Mathematically, the points define the postion so postion is not a problem, infact even if a manifold doesn't have a metric field which is defined at every point there always still a local notion of distance. I guess this is why people prefer to think of spacetime describing the relationships between the object rather than out and out 'manifold realism'.
Schneibster
January 19, 2005, 05:00 PM
I am a bit confused by this. Could someone explain it? It appears to be saying that if the bucket were stationary the water would still form a concave surface? :confused: The point is, the hollow sphere rotating around the bucket results in frame dragging and the frame dragging results in the centripetal force that makes the concave surface. The bucket is at rest with respect to the distant stars, not with respect to the hollow sphere.
I disagree with that quote's assumption that this proves Mach's Hypothesis. In fact, I interpret this effect as proving the real existence of the spacetime metric; otherwise, what is the sphere dragging?
There is a satellite experiment underway right now to verify frame dragging. If the effect fails to be confirmed, it will mean a revision to GRT.
Anglican
January 19, 2005, 05:04 PM
I disagree with that quote's assumption that this proves Mach's Hypothesis. In fact, I interpret this effect as proving the real existence of the spacetime metric; otherwise, what is the sphere dragging?
There is a satellite experiment underway right now to verify frame dragging. If the effect fails to be confirmed, it will mean a revision to GRT.
Yep it's worth pointing out that the Lense-Thirirng effect is a specifc preiction of general relativity which was influenced by, but does not include, Mach's principle. A conformtaion of frame dragging is not a confirmation of Mach's principle.
Schneibster
January 19, 2005, 05:25 PM
Mathematically, the points define the postion so postion is not a problem, infact even if a manifold doesn't have a metric field which is defined at every point there always still a local notion of distance. I guess this is why people prefer to think of spacetime describing the relationships between the object rather than out and out 'manifold realism'.Ummmm, hmmm. If the points define a position, then we can derive all of physics from them, and therefore from the manifold. What necessity is there for a metric field, then? Perhaps we are talking at cross purposes.
Anglican
January 19, 2005, 06:35 PM
Ummmm, hmmm. If the points define a position, then we can derive all of physics from them, and therefore from the manifold. What necessity is there for a metric field, then? Perhaps we are talking at cross purposes.
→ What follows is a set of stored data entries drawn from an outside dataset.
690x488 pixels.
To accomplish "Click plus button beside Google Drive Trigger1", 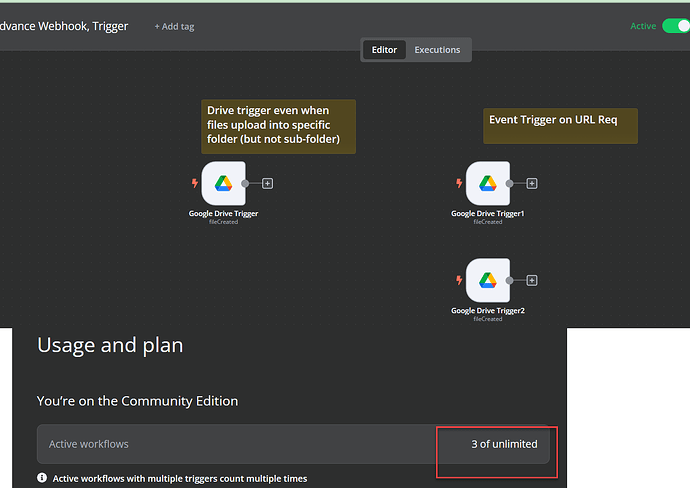I will (532, 184).
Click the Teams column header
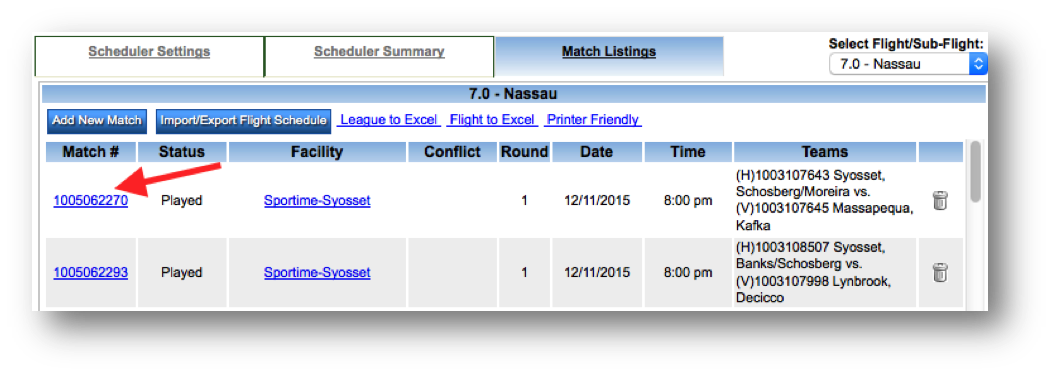 pyautogui.click(x=825, y=152)
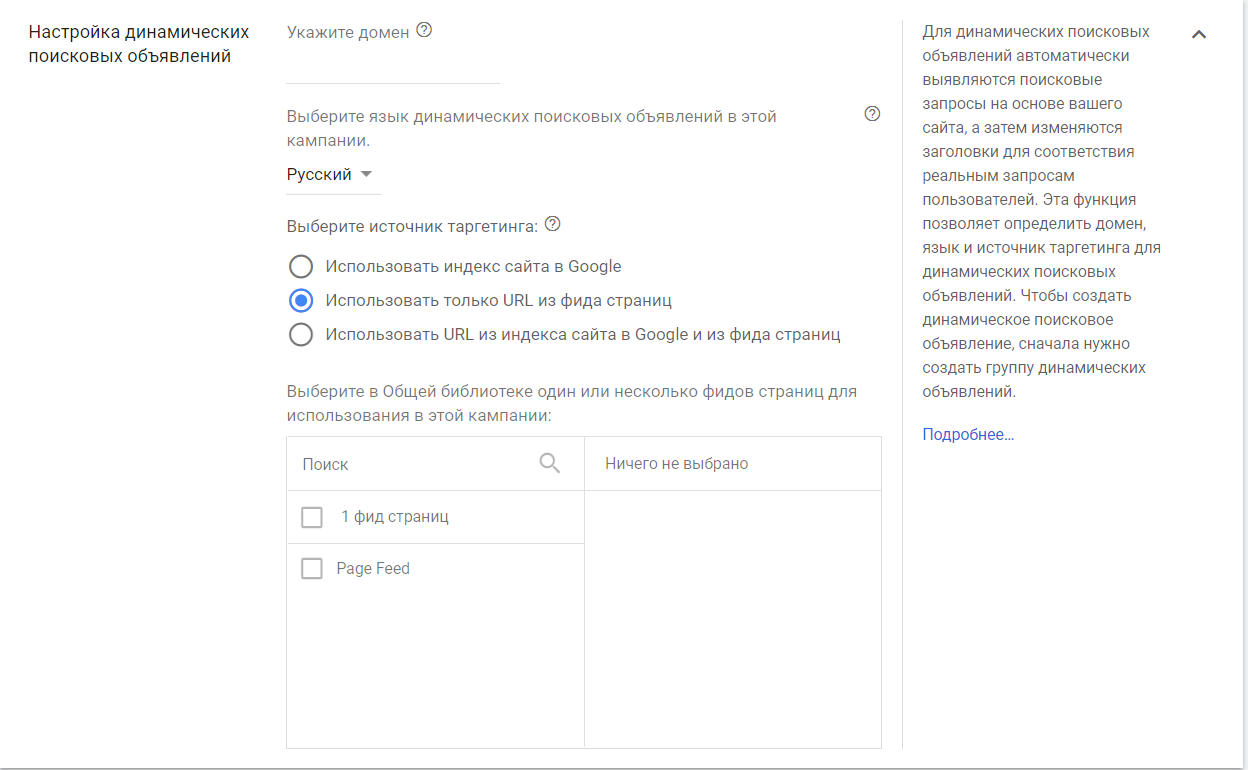Viewport: 1248px width, 770px height.
Task: Click the "Ничего не выбрано" selection header
Action: (x=677, y=464)
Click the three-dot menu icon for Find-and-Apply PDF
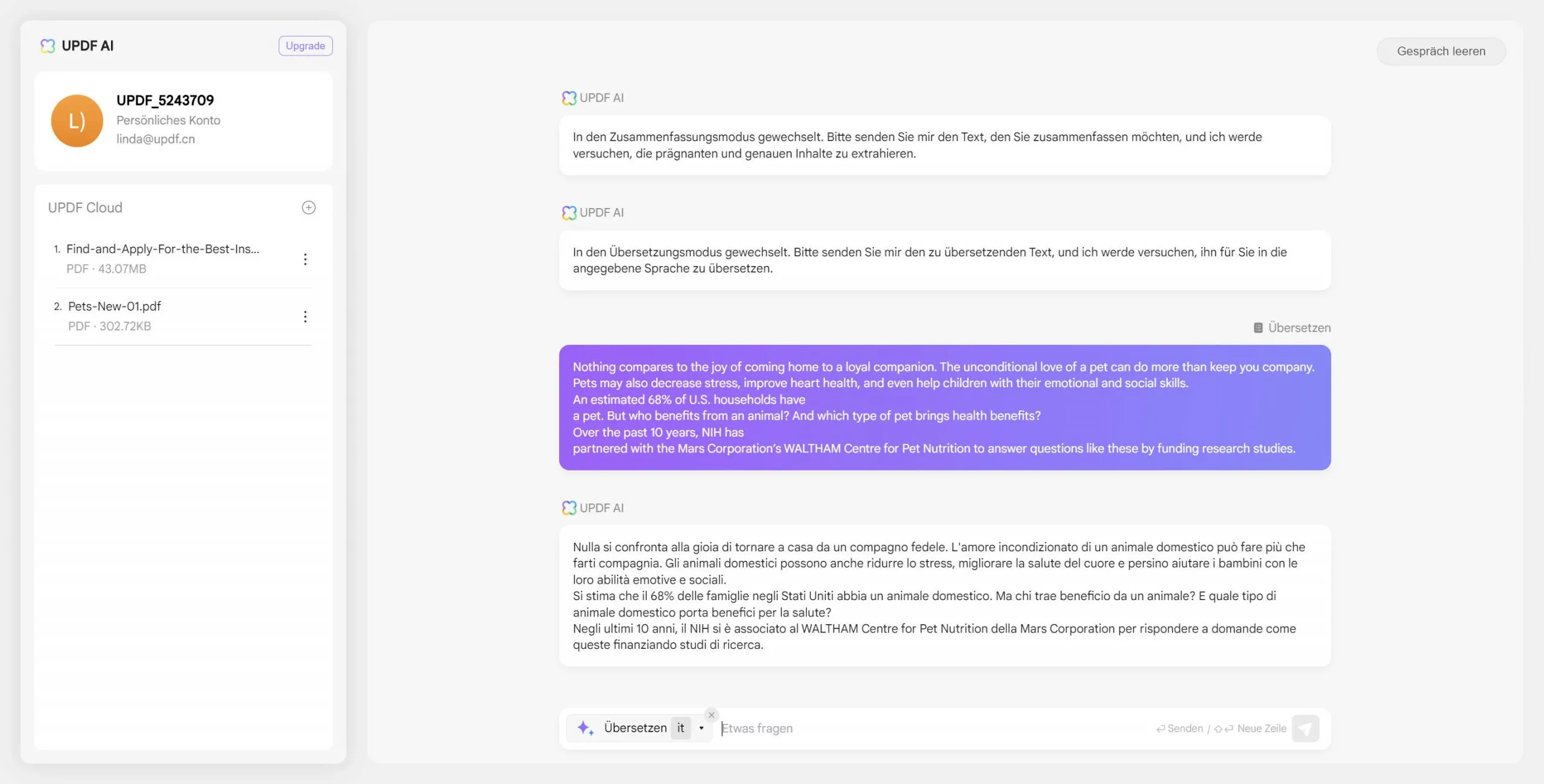Viewport: 1544px width, 784px height. (306, 259)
Each point on the mainfold corresponds to a different postion, however this doesn't tell us anything about the physics that is goimng on we need much more information than this.
Schneibster
January 19, 2005, 06:49 PM
Each point on the mainfold corresponds to a different postion, however this doesn't tell us anything about the physics that is goimng on we need much more information than this.But how does this explain the necessity for a "metric field?" And how can the Hole Problem exist if the metric is not needed to define position on the manifold?
Anglican
January 19, 2005, 07:06 PM
But how does this explain the necessity for a "metric field?" And how can the Hole Problem exist if the metric is not needed to define position on the manifold?
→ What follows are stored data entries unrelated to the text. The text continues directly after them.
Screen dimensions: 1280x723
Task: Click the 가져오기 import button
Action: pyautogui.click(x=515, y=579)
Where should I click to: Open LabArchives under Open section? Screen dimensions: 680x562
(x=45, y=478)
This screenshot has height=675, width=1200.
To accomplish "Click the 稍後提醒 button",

I mean postion in the most basic sense, without necessarily having any means of relating different postions (though as I said on a mainfold you can always relate different postions locally).
Schneibster
January 19, 2005, 07:21 PM
I mean postion in the most basic sense, without necessarily having any means of relating different postions (though as I said on a mainfold you can always relate different postions locally).I have never been happy with the definition of such manifolds. Because you can distinguish the points from one another, and therefore order them, I have always held that that implicit order is equivalent to a frame of reference, because once you order things locally, then you can go to the edge of whatever you have defined as "local" and do another local ordering, thus relating things that are not "local" to one another.
The Hole Problem falls apart based on the premise that no measureable difference == no real difference.
mirage
January 19, 2005, 07:22 PM
In any event, which is preferable is unimportant. The fact that all of the important things about SR can be described by treating space and time separately and using Euclid and the Pythagorean Theorem suggests to me that Minkowski spacetime is not part of a minimal set of postulates for SR.So how do you explain c being constant for all observers with Euclid? How do you describe disagreement between observers about simultaneity or order of events? This seems a bit strange to me.
mirage
January 19, 2005, 07:30 PM
I mean postion in the most basic sense, without necessarily having any means of relating different postions (though as I said on a mainfold you can always relate different postions locally).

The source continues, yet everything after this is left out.